By Dryden Pence
Recent megadeals involving independent financial advice firms make it obvious we are in a period of accelerated consolidation. That puts pressure on smaller practices to grow to survive.
There was a time when $100 million in assets under management was the standard for success. Now, it’s more like $1 billion. Although your practice might be able to make that type of leap over the course of a few years, a decade is a more reasonable timeline.
Taking these five steps will increase your chances of getting there.
Segment your clients, but don’t forget about the less profitable ones. Identifying common traits among profitable clients not only clarifies which ones need the most time and attention, but it also spotlights where you should focus your business development efforts. For most, the best way to do this is to use some formula that combines assets, demographics and profession.
While assets are no doubt important, focusing too much on them can sometimes cause you to overlook promising clients/prospects. Consider, for instance, a 35-year-old who just finished their medical residency and is making progress toward paying off their school loans.
On paper, this may not seem like someone who would help power your practice forward, since at that point in their career they likely wouldn’t have outsize assets. A closer look, however, would reveal something entirely different.
Provide services that apply to your roster of clients and complement your skill set. As you focus on refining your client base, pay special attention to the services those clients need. This sounds intuitive, but it’s surprising how many advisors don’t adjust their offerings as their client base begins to evolve.
High-net-worth individuals tend to benefit from more sophisticated investment management, asset location and estate planning strategies. Meanwhile, business owners may need advanced solutions for insurance, and retirement and exit planning.
Whether you take pride in being able to capture investment opportunities based on a client’s personal principles or have a specialty in serving recent widowers, the point is to have differentiating services that will help you rise above your competition.

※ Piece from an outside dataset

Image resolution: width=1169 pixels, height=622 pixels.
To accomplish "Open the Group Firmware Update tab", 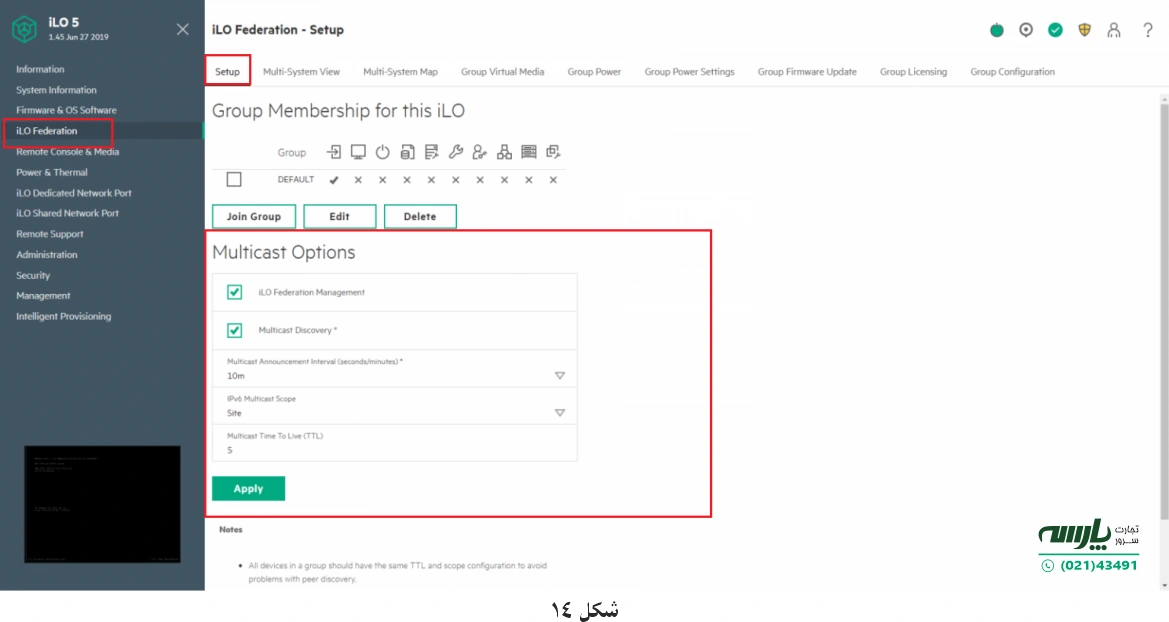I will coord(807,71).
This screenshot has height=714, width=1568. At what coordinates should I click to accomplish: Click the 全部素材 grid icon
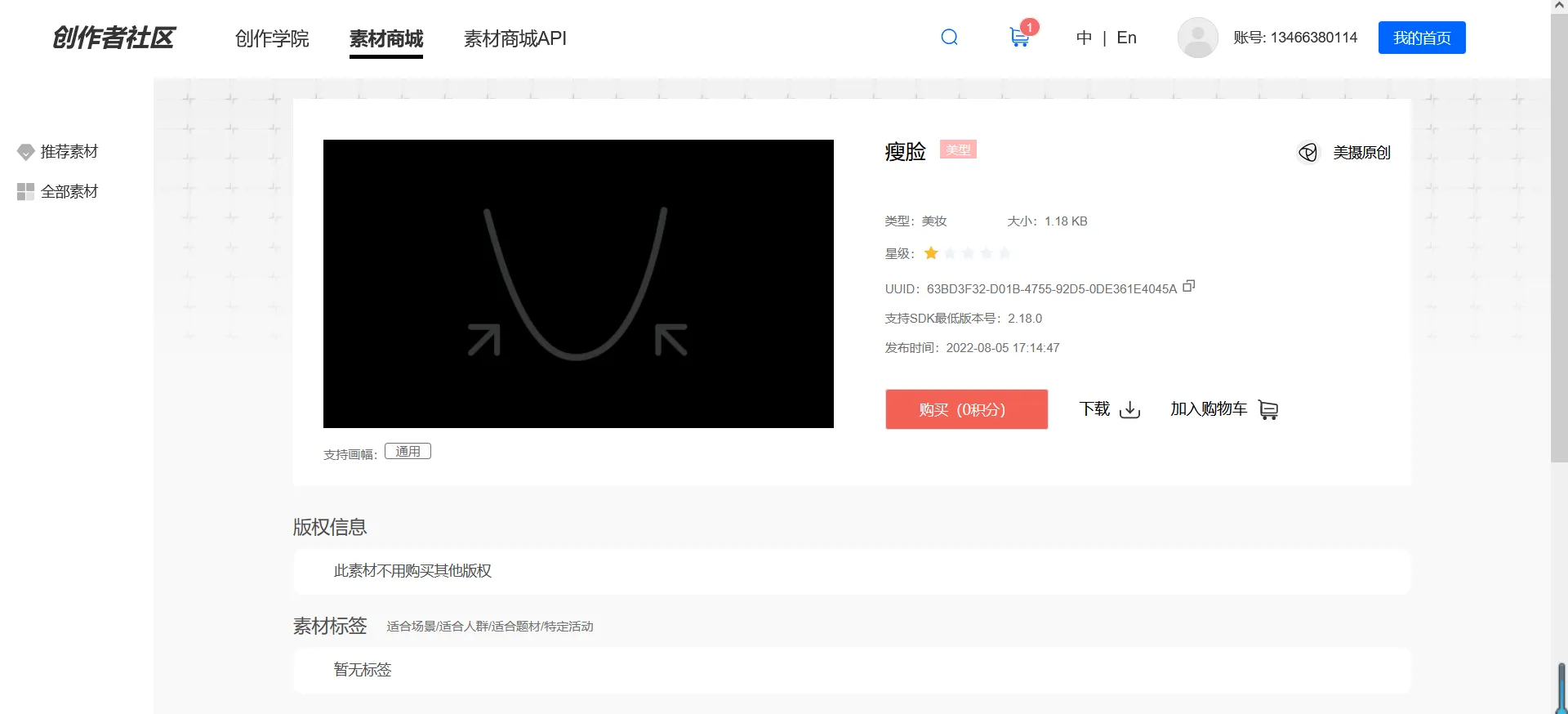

Streamline your staffing and operations. As you seek to offer better services to more profitable clients, take a closer look at your staffing model to make sure the level of redundancy is low and responsiveness high. This could entail everything from assigning team members new duties to retraining them, to adopting new software and tech tools that create greater efficiencies.
The objective is for every staff member to have not only a clear and distinct role but also one that matches their strengths and career goals. That way, they are likelier to stay motivated and to exceed expectations.
Make connections with centers of influence to win referrals. No practice can expand in a vacuum. Centers of influence, such as prominent local accountants and attorneys, can become great referral sources. The key is how you establish relationships with them.
Rather than making a bunch of cold calls and immediately asking for referrals, instead begin the dialogue by talking about who you are and what kinds of clients you serve. Then ask them about their business and their own service model. This tends to flatter other professionals, who naturally love to talk about what they have built, paving the way to creating a virtuous referral loop where you refer business to them, and, just as often, they to you.
Add equally growth-hungry advisors to the team. Recruiting younger, similarly driven advisors with their own established books of business is perhaps the fastest route to the billion-dollar mark. The sticking point, of course, will be the terms of their recruitment. Established advisors like this will want both to get paid a premium to come aboard but also a voice in critical firmwide decisions, especially if they are being set up to be the successor.
Still, the rewards can be considerable, with the new additions often able to help your practice grow with the addition of their own clients and centers of influence, as well as the outside perspectives they may have about how to tweak your operations and services to best supercharge growth.
During the next decade, your practice will face numerous challenges as it strives toward $1 billion in AUM. With drive, ingenuity and teamwork, you can make it happen.
Dryden Pence is chief investment officer of Pence Wealth Management, a firm based in Newport Beach, Calif.